In entrambi i casi, infatti, il potere temporale verrebbe esercitato dal Governo Tibetano il quale, trovando il suo fondamento nei valori propri delle moderne democrazie comporta il venir meno di un importante e simbolico elemento del controllo della Cina, esercitato nella continuità della prassi dell’investitura.

Che questo governo, nel futuro, operi all’interno di un Tibet indipendente o dotato di maggior autonomia può solo influire sulla misura del problema creato alla Cina, ma non sulla sua esistenza.

In primo luogo tanto l’indipendenza quanto l’autonomia possono rappresentare un esempio che altre regioni Cinesi, in cui vi sono forti presenze di gruppi etnici con una loro specificità, possono voler seguire.

L’indipendenza inoltre, lasciando il Tibet libero di stringere rapporti con altri stati all’interno della Comunità Internazionale, può rappresentare motivo di preoccupazione per la Cina da molti punti di vista.
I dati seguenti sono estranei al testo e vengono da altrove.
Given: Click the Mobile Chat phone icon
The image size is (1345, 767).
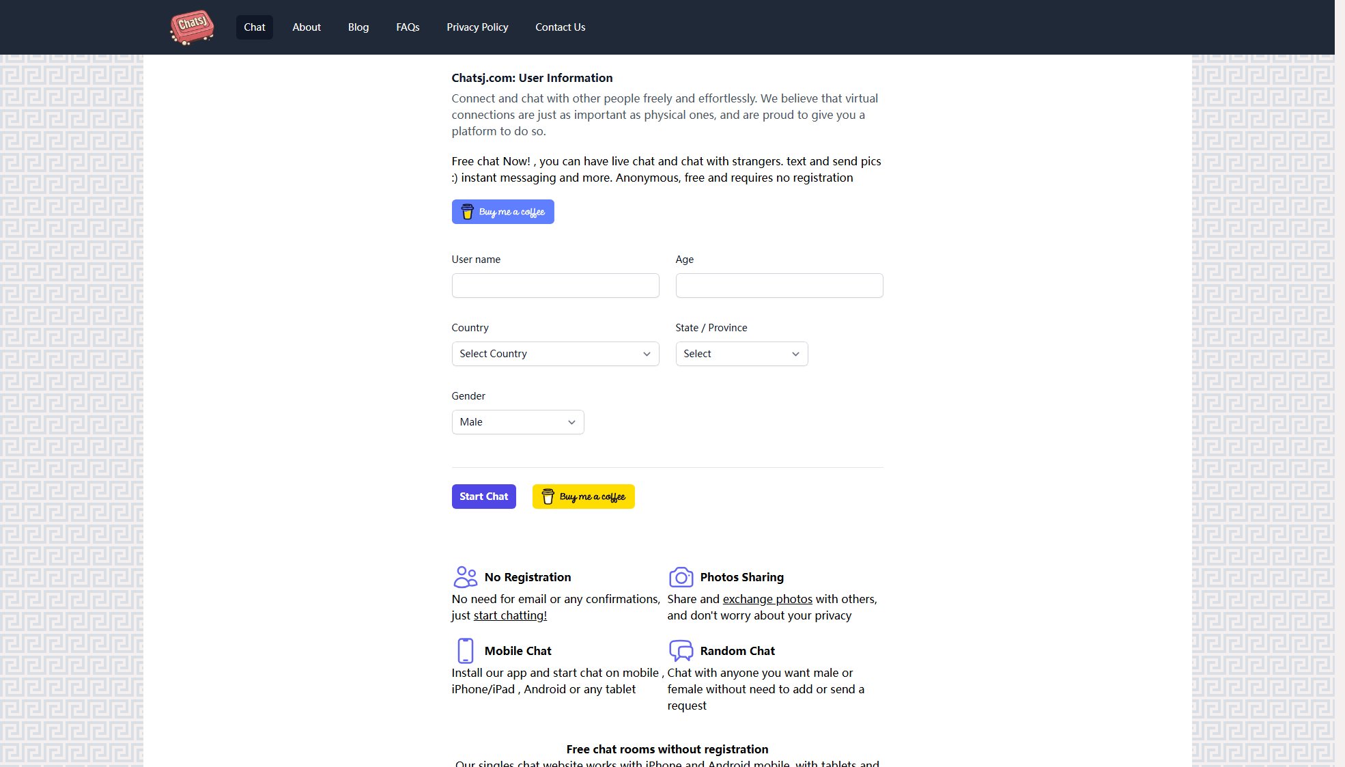Looking at the screenshot, I should pyautogui.click(x=465, y=651).
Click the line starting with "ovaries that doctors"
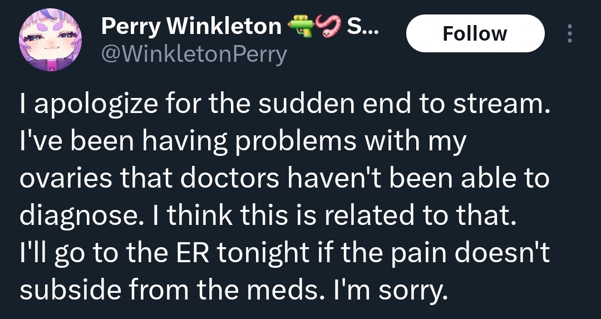The image size is (601, 319). click(284, 179)
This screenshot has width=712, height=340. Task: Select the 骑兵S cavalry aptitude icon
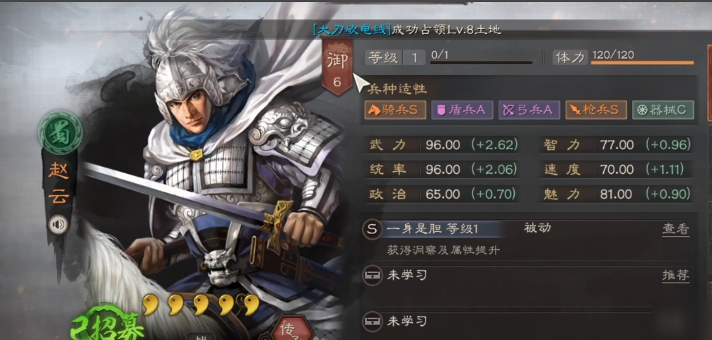click(x=395, y=110)
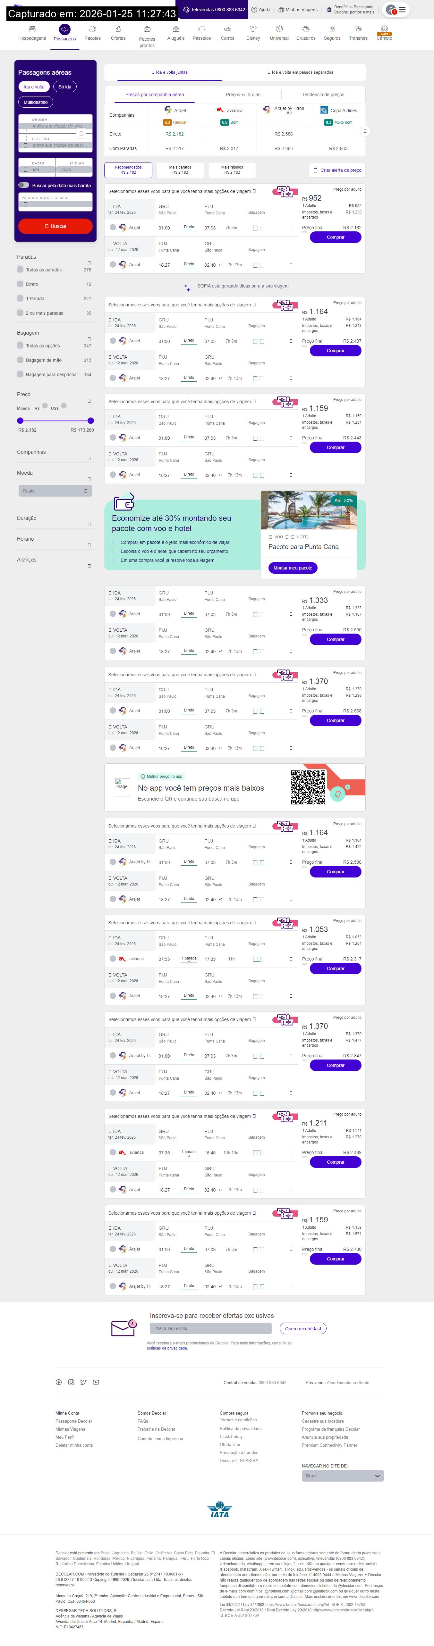The height and width of the screenshot is (1646, 434).
Task: Expand the Companhias filter section
Action: tap(89, 458)
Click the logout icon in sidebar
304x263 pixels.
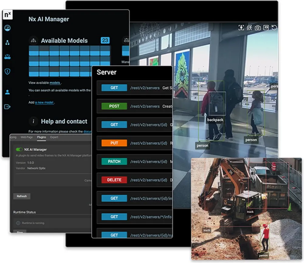coord(7,106)
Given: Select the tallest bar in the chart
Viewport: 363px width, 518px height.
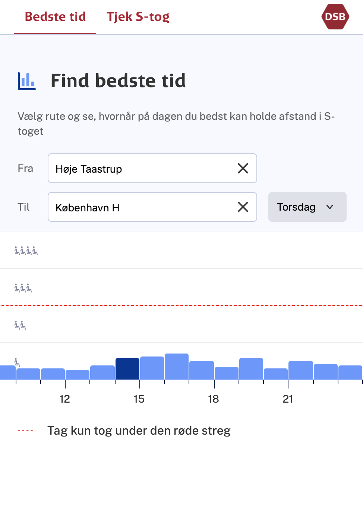Looking at the screenshot, I should click(177, 367).
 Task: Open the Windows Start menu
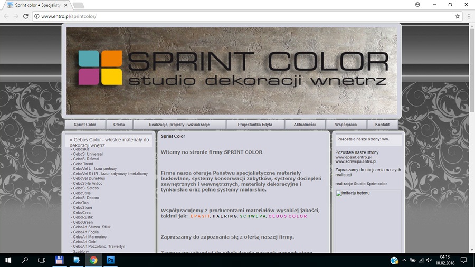coord(8,260)

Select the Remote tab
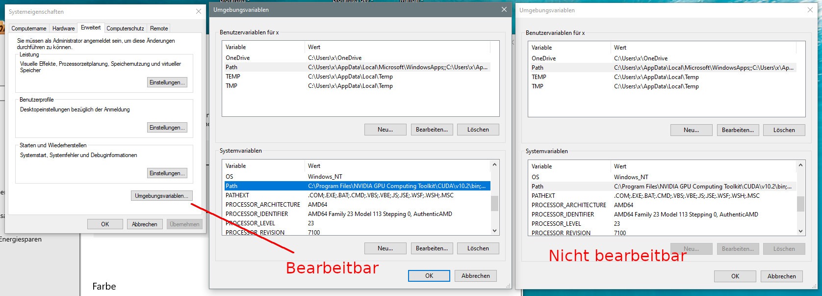pos(159,28)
D'altro canto anche l’autonomia può rappresentare una difficoltà per la Cina, giacchè in questo caso il Tibet, restando legato alla Cina e quindi all’interno della sua struttura istituzionale, potrebbe di fatto introdurre principi e valori quali il principio di separazione dei poteri, il principio del giusto processo, e soprattutto il principio di libertà di religione. Principi che per loro natura, per il messaggio universale che esprimono, tendono a diffondersi nelle e tra le società.

DIRITTI UMANI COME FATTORE D'INFLUENZA – Il lavoro di denuncia e sensibilizzazione iniziato in seguito agli eventi del 1959, portato avanti dal Dalai Lama con il sostegno della Comunità Internazionale e svolto sottolineando il valore dei “Diritti dell’Uomo” nel contesto della questione tibetana, ha legittimato l'introduzione di istituzioni e principi attraverso i quali è possibile esercitare la propria influenza geopolitica.

Il ritiro dalla vita pubblica del Dalai Lama, la sua possibile “non reincarnazione”, il passaggio del potere temporale ad istituzioni di stampo occidentale avvenuto senza esercizio di forza, più che un semplice fatto/notizia, può rappresentare un passaggio chiave di un percorso di ricollocazione del Tibet in cui si evidenzia la capacità e la forza che i principi dei Diritti dell’Uomo sono in grado di manifestare quando considerati quali strumenti di geopolitica.